● THE INPUT:
╭──
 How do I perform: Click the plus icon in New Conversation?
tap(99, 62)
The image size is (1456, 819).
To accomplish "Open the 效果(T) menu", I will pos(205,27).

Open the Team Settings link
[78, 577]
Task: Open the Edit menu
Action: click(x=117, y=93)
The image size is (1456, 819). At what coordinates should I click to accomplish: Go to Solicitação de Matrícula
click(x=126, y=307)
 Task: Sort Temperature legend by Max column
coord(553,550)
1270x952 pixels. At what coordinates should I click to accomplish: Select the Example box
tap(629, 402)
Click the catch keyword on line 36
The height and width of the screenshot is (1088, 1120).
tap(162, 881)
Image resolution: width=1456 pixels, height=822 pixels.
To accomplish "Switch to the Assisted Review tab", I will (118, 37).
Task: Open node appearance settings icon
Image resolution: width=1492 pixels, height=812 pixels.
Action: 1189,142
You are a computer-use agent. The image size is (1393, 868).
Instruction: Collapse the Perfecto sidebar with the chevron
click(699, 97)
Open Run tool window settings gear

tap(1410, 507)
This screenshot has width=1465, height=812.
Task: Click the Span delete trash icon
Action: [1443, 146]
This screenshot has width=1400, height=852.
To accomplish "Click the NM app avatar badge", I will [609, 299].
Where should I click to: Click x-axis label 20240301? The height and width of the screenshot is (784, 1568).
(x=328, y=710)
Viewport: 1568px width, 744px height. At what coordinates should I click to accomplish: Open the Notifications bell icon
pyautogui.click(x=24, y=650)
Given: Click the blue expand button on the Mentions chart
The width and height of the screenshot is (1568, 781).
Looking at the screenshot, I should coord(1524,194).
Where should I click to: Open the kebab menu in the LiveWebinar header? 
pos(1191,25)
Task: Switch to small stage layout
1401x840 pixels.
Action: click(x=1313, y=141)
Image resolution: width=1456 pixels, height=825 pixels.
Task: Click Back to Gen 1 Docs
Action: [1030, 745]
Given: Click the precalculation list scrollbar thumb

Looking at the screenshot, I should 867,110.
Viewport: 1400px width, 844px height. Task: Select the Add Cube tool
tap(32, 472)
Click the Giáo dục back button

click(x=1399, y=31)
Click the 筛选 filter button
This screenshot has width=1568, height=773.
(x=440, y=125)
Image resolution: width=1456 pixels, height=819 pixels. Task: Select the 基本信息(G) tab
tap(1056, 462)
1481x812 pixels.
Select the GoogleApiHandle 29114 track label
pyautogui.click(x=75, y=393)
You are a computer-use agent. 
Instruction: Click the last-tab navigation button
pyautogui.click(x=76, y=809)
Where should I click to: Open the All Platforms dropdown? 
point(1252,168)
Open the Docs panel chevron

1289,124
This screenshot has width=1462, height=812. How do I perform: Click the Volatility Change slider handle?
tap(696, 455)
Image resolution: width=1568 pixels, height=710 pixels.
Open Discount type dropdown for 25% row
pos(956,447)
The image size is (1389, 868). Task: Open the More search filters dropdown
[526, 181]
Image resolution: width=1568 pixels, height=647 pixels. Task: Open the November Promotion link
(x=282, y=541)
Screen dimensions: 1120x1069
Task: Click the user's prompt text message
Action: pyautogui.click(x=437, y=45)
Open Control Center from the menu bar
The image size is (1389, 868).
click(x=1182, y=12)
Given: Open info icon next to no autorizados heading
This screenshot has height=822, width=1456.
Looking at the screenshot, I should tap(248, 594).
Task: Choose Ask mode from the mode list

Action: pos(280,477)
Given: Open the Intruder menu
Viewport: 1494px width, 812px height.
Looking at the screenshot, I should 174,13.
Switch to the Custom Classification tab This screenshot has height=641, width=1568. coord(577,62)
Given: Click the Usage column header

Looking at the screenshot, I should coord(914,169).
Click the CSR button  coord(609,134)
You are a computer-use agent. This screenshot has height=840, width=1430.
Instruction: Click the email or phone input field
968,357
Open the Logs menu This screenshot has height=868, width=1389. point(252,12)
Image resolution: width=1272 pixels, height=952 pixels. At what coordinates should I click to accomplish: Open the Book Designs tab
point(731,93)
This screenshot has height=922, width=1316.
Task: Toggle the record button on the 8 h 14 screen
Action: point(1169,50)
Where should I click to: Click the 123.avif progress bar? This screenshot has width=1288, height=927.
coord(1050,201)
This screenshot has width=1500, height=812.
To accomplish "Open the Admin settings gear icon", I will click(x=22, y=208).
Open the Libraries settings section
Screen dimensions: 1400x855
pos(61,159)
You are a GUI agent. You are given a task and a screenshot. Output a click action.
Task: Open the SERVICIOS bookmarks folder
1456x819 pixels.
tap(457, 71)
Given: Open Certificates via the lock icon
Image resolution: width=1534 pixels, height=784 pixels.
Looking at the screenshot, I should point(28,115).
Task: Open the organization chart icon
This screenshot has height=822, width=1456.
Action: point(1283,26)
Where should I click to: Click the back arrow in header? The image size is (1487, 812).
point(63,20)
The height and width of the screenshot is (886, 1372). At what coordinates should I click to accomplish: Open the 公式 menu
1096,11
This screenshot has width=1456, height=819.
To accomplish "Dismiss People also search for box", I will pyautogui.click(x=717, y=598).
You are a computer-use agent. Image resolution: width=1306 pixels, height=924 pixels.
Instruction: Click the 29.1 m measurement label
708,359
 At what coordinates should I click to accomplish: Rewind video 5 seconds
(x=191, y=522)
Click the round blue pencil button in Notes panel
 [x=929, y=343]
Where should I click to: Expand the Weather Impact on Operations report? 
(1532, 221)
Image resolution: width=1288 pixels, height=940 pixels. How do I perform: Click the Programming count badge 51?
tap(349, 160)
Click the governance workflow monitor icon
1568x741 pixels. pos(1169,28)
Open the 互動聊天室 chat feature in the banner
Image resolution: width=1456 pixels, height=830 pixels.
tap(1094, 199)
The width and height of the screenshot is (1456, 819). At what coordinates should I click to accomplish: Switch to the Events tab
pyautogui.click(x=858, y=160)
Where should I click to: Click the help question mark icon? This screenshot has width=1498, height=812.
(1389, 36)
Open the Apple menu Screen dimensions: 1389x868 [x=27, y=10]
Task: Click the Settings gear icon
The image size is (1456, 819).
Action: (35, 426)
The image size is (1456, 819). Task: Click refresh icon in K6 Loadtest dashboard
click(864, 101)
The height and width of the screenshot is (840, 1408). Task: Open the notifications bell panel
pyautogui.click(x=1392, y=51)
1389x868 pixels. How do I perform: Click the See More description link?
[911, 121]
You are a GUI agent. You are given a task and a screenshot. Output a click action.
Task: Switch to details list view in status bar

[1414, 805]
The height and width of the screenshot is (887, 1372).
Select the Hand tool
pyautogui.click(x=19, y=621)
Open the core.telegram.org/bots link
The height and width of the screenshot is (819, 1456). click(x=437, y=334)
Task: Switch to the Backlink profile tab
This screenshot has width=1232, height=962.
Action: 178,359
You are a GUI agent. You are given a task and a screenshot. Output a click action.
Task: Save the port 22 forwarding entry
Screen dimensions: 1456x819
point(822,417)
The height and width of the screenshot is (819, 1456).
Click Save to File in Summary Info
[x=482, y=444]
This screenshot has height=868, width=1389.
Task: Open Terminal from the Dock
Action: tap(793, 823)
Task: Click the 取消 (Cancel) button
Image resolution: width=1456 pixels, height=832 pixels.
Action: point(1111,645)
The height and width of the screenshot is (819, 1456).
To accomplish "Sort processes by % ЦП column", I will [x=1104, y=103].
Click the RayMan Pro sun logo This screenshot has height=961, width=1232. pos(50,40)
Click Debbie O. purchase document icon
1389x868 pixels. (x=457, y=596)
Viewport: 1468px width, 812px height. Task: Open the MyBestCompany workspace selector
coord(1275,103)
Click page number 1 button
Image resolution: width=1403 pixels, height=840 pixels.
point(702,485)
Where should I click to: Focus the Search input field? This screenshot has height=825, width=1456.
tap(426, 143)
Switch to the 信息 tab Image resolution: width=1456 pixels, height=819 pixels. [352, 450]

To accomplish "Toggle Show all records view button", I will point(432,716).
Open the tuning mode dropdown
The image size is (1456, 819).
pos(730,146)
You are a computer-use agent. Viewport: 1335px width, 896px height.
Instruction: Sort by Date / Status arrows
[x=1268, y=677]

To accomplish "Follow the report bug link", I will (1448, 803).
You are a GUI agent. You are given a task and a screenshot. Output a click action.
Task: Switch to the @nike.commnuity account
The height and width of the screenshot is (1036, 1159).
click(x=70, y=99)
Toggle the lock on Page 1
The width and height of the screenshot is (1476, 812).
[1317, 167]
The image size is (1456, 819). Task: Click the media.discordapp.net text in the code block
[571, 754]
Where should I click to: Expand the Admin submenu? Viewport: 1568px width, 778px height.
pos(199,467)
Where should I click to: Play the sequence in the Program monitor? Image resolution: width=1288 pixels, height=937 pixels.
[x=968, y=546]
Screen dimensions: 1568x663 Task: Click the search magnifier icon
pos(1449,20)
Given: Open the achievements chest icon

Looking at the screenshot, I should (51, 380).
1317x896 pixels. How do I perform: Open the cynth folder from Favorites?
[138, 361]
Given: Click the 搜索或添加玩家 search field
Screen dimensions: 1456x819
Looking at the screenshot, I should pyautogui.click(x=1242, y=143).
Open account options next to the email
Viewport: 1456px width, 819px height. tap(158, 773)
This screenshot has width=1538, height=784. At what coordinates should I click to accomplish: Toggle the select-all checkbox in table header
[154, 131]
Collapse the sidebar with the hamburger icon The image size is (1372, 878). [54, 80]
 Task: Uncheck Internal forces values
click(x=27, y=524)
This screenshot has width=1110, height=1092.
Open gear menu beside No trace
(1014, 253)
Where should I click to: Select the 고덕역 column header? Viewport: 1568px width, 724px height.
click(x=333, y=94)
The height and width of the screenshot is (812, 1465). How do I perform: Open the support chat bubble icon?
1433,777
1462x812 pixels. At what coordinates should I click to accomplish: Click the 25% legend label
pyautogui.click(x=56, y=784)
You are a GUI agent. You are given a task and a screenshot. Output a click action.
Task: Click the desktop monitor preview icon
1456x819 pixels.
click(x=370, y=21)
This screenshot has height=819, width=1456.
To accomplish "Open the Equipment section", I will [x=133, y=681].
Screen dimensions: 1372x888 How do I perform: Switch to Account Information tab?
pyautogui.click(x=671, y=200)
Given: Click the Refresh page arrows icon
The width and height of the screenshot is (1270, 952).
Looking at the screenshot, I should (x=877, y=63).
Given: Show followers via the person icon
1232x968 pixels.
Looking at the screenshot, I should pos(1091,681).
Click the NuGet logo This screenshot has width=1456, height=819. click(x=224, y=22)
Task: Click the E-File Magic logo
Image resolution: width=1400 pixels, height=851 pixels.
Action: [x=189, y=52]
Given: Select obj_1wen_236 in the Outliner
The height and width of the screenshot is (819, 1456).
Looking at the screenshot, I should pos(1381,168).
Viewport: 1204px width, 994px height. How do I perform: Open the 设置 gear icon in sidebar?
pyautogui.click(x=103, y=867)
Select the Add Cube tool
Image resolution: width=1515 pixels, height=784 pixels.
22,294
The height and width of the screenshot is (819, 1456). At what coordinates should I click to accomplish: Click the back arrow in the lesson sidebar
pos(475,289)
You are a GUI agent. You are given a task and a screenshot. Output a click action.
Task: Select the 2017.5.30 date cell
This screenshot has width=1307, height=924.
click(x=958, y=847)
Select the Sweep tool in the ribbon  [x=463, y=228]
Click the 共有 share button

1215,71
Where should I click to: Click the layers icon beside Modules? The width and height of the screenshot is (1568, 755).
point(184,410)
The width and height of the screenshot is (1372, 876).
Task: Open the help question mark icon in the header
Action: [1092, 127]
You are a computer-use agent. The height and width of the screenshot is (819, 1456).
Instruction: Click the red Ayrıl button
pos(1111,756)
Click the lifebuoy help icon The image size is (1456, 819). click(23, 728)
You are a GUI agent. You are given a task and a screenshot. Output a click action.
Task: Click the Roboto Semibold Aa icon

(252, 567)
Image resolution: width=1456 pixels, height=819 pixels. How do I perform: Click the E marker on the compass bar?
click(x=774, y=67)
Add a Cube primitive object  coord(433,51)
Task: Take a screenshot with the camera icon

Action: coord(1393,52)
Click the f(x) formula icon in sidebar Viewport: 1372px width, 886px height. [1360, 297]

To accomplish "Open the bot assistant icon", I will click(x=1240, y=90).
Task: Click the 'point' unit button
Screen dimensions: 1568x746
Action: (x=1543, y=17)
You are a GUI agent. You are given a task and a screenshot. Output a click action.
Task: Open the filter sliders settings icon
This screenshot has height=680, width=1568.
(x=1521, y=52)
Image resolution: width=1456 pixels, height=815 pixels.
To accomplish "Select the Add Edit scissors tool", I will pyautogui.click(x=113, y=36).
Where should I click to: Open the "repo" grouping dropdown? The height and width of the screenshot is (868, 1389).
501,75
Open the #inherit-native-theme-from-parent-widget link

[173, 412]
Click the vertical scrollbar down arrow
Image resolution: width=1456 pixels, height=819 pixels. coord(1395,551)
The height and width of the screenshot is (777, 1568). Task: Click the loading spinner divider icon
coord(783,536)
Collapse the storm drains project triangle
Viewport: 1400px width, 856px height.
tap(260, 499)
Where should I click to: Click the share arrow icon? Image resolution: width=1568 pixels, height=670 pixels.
╰──
● WHAT TO DO: Return, please, every line from the one that contains "Select the Sweep" through the final line of the listing, exactly, and no others.

● RESULT OF THIS EXERCISE:
Select the Sweep tool in the ribbon  [x=463, y=228]
Click the 共有 share button

1215,71
Where should I click to: Click the layers icon beside Modules? The width and height of the screenshot is (1568, 755).
point(184,410)
The width and height of the screenshot is (1372, 876).
Task: Open the help question mark icon in the header
Action: [1092, 127]
You are a computer-use agent. The height and width of the screenshot is (819, 1456).
Instruction: Click the red Ayrıl button
pos(1111,756)
Click the lifebuoy help icon The image size is (1456, 819). click(23, 728)
You are a GUI agent. You are given a task and a screenshot. Output a click action.
Task: Click the Roboto Semibold Aa icon

(252, 567)
Image resolution: width=1456 pixels, height=819 pixels. How do I perform: Click the E marker on the compass bar?
click(x=774, y=67)
Add a Cube primitive object  coord(433,51)
Task: Take a screenshot with the camera icon

Action: coord(1393,52)
Click the f(x) formula icon in sidebar Viewport: 1372px width, 886px height. [1360, 297]

To accomplish "Open the bot assistant icon", I will click(x=1240, y=90).
Task: Click the 'point' unit button
Screen dimensions: 1568x746
Action: (x=1543, y=17)
You are a GUI agent. You are given a task and a screenshot. Output a click action.
Task: Open the filter sliders settings icon
This screenshot has height=680, width=1568.
(x=1521, y=52)
Image resolution: width=1456 pixels, height=815 pixels.
To accomplish "Select the Add Edit scissors tool", I will pyautogui.click(x=113, y=36).
Where should I click to: Open the "repo" grouping dropdown? The height and width of the screenshot is (868, 1389).
501,75
Open the #inherit-native-theme-from-parent-widget link

[173, 412]
Click the vertical scrollbar down arrow
Image resolution: width=1456 pixels, height=819 pixels. coord(1395,551)
The height and width of the screenshot is (777, 1568). Task: Click the loading spinner divider icon
coord(783,536)
Collapse the storm drains project triangle
Viewport: 1400px width, 856px height.
tap(260, 499)
Where should I click to: Click the share arrow icon? Image resolution: width=1568 pixels, height=670 pixels.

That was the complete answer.